Теперь, удовлетворив свою жажду поделиться с читателем впечатлениями Дюма-отца, возвратимся вновь в 28 февраля 1876 года, в университетский коридор, в конец двадцатиминутного дымного перерыва.
…После того как Иван Романович, процитировав злополучную для него фразу, изобразил свирепого абрека, Иван Петрович обрадовался его умению отнестись с иронией к себе, расхохотался - он был смешлив, - подтвердил, что сочинение "Кавказ" ему известно и княжеский кинжал не страшен, - вот и все три фразы. Но Тарханов тотчас и как бы вскользь посетовал на то, что угораздило его тем летом отправиться из Тифлиса к отцу в Нуху, взамен того чтобы поехать с маменькой в Пятигорск, где ей рекомендовано было полечиться водами. И, увы, под иронией угадалась спрятанная опаска: а все-таки не принимают ли слов Дюма на веру, не числят ли цивилизованного Ивана Романовича тайным дикарем?
…Ах, этот колокольчик, что пресек такую сладкую беседу, призвав на доклад академика!

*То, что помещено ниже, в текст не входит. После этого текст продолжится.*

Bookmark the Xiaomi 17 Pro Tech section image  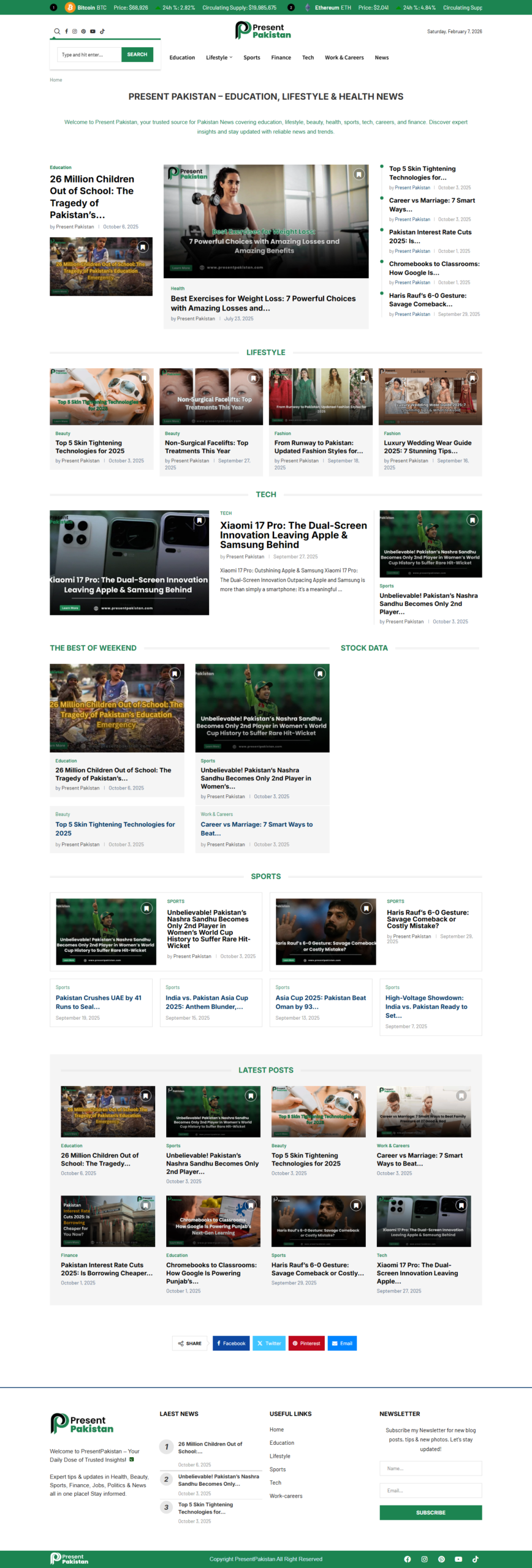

Кстати, первые минуты доклада Иван Петрович все равно провел как бы вне стен университетской аудитории, где заседали естествоиспытатели, а уже в четырехкомнатном раю экспериментальной медицины, что на Нижегородской улице. Мысленно потрогал тамошние преотличные инструменты и замечательный людвиговский кимограф, - кафедре Устимовича досталось только то, что было отправлено Ционом на чердак. Даже кое-что счастливо переставил в одной комнатке, где копошился два года назад с Афанасьевым, дабы поудобнее пооборудовать свой будущий ассистентский уголок. И к Филиппу Васильевичу он в те минуты испытывал лишь чувство благодарности за то, что его элегическое бормотание о продуктах распадения белков, каковые при обычных исследованиях невозможно отнести за счет определенного органа, очень способствовало такому приятному времяпровождению.
И вдруг как обухом: "Мы производили наши исследования над мышцами задних конечностей собаки, предварительно отрезав их от животного на уровне поясничных позвонков, в аппарате, где они двигались искусственно…"
Оцепенело дальше слушал:
"…Кровь… в arteria aorta… помощью особого нагревательного снаряда с термометром…", "препарат был поставлен в различные условия…", "производились с теплым препаратом и кровью при движении… отдельно - при покое", "…с холодным препаратом и холодной кровью при движении и отдельно - при покое…", "удаляли всю заднюю половину…", "…musculi intercostales interni et externi…"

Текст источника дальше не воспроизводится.